Days like this sometimes have something extra. There's a splendid view of the Moon this morning, a splotchy ball of of putty grey that you normally associate with the night-time. It's a fascinating rock. These days it's 250,000 miles away or so. When it first formed, as a result of Earth's cataclysmic glancing blow with planetoid Thea, it was as close as 15,000 miles away. 15,000!.. It would filled the sky and the gravity effects must have been alarming. By day the moon is a mundane curiosity. By night a beguiling ball of silvery light, a source of romance, superstition, mental illness, womens problems, and other strange transformations into bloodthirsty creatures.

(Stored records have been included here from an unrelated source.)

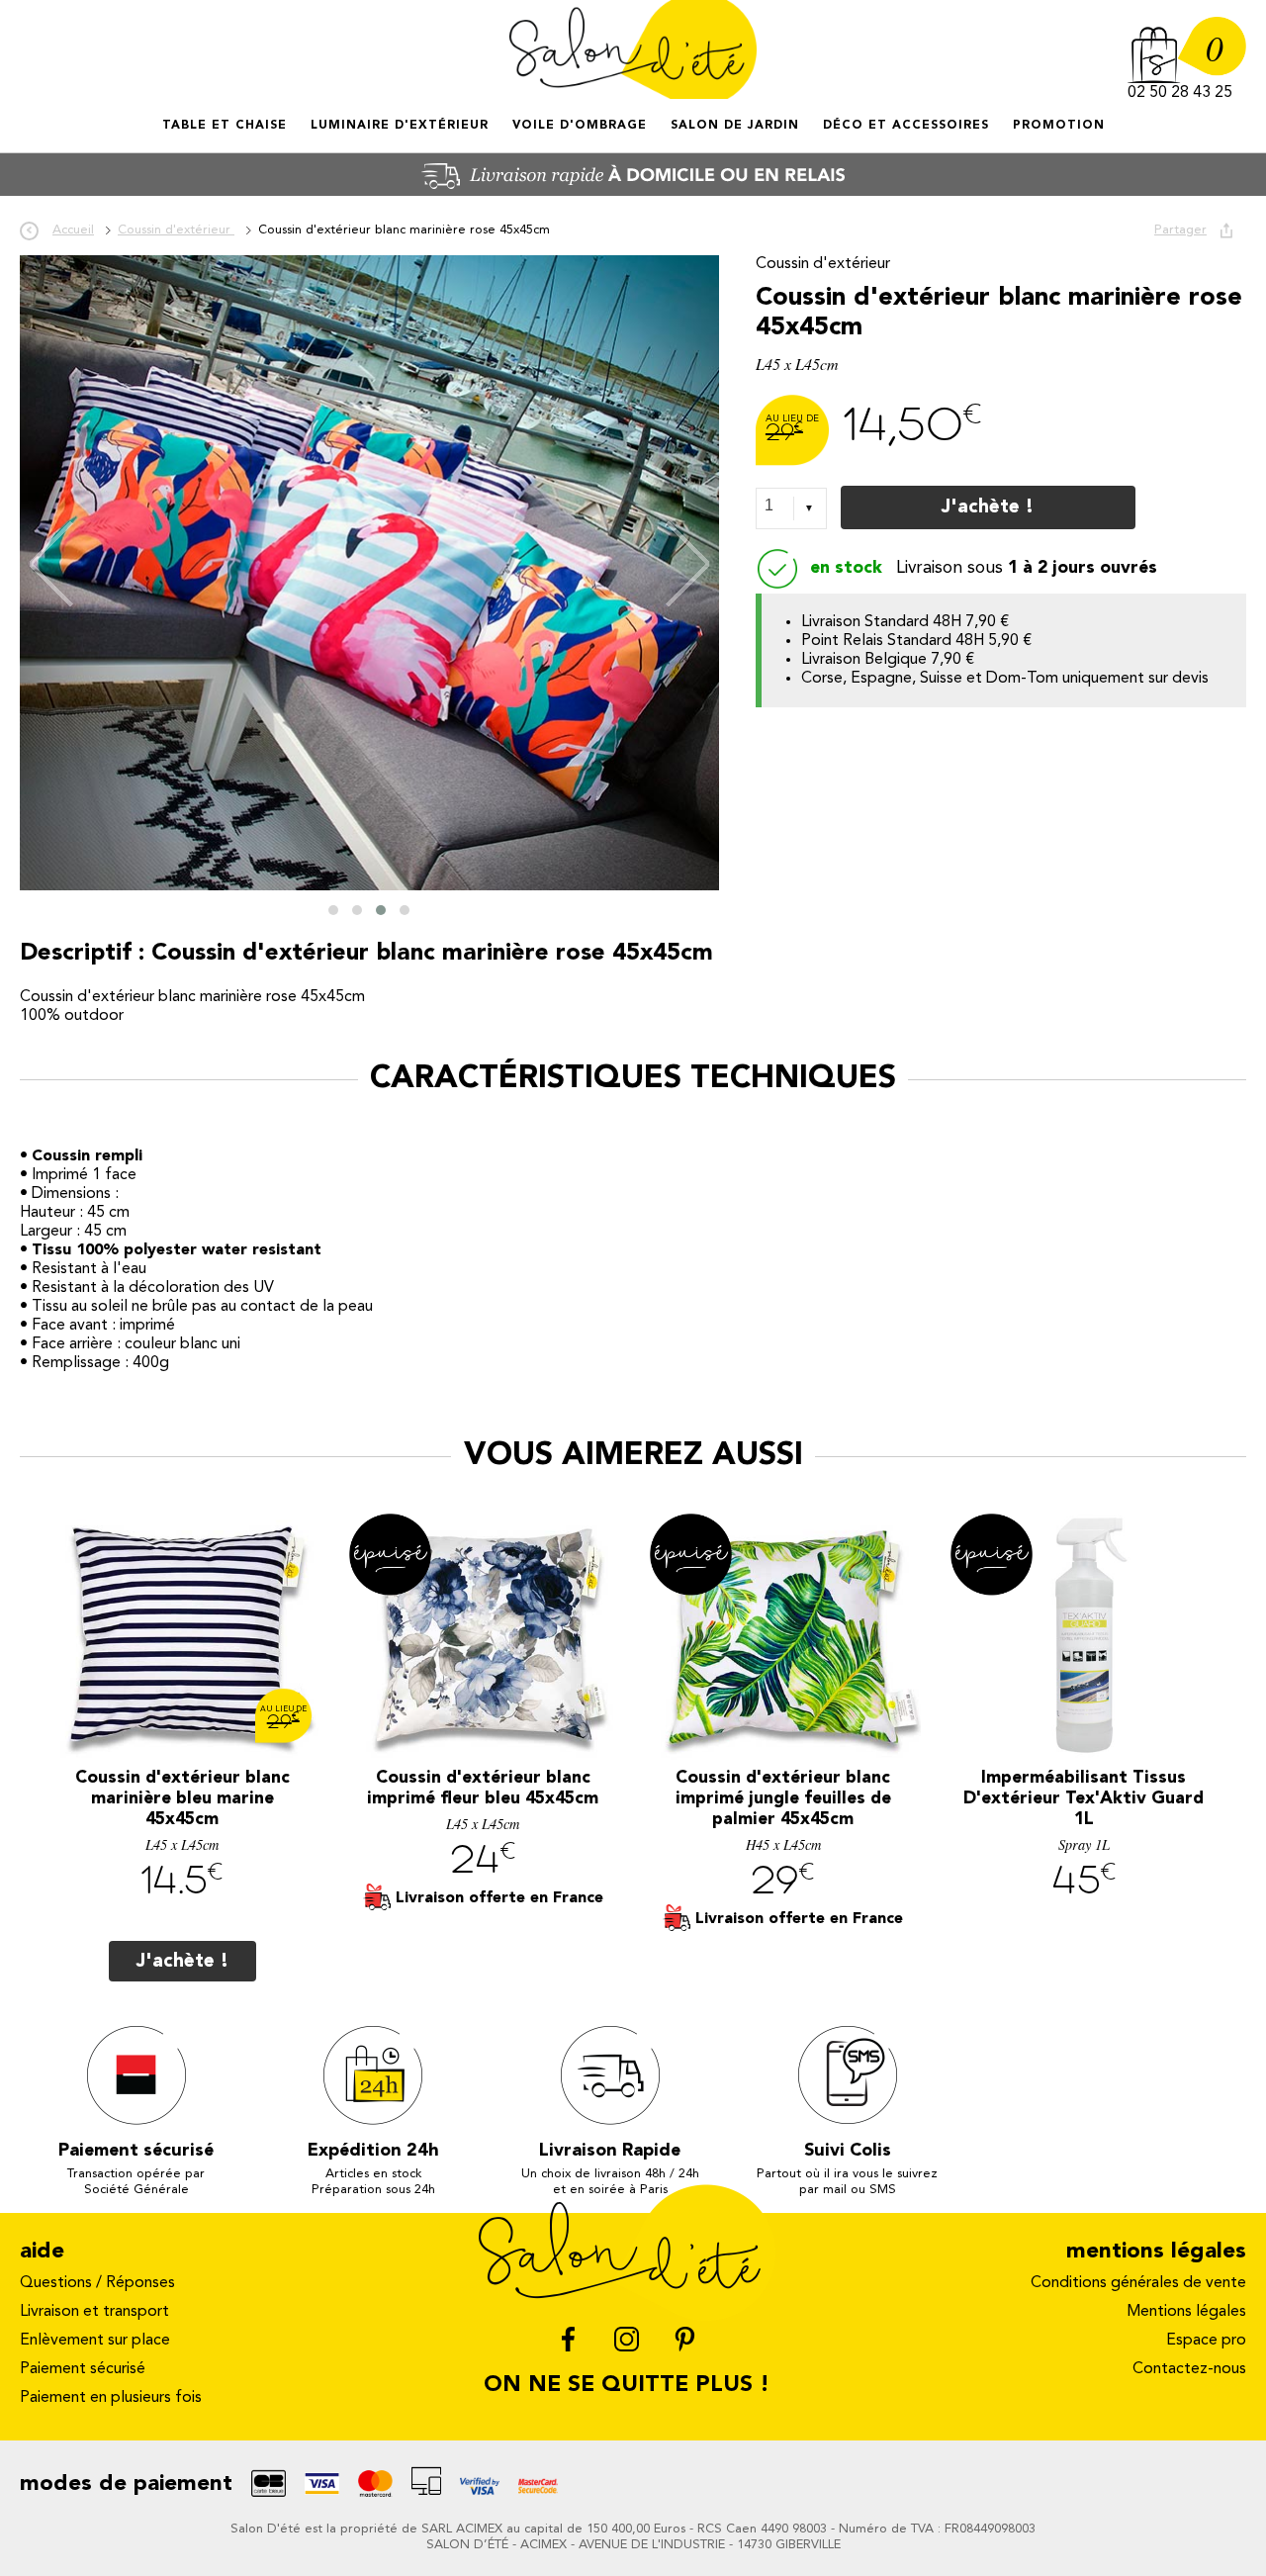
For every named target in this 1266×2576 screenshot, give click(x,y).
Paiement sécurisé (82, 2369)
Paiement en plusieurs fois (111, 2398)
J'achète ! (988, 507)
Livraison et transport (94, 2312)
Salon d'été (633, 49)
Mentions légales (1186, 2312)
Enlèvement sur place (95, 2340)
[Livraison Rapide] (633, 192)
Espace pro (1206, 2340)
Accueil (164, 143)
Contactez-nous (1189, 2369)
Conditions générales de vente (1138, 2283)
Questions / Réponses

There's an interesting tale that involves the moon. Back in the days of 'British Prohibition' in the eighteenth century, Swindon was only a small market town on an isolated hill with four toll roads leading in and out. The Downs to the south were used by booze-smugglers to hide their illegal barrels. It seems one night customs men came across a bunch of men in the countryside, smugglers who had left a barrel concealed in a pond and intended to recover it for delivery. When asked what they were about, the sly smugglers responded that they were attempting to drag the big cheese out of the water, referring to the moon's reflection in the water. Thinking this was a bunch of ignorant country yokels, the customs man chuckled at their apparent idiocy and left them to it. Liquor smugglers in the West Country were called 'Moonrakers' thereafter. To this day, tunnels under the streets of Old Town dug by these men have been uncovered.
Recovery of the Week
Honda are back in production at Swindon, just in case you haven't (by some strange fluke or phase of the Moon) noticed the news coverage. Actually it is good news because car manufacture is so important to our local economy. But isn't that indicative of a larger problem? The increasingly anti-car stance of the worlds governments might be okay for the enviroment and for saving the lives of kids who like running across roads without looking, but it's done absolutely nothing for peoples affluence. Money makes the world go round but it's the internal combustion engine that drives it.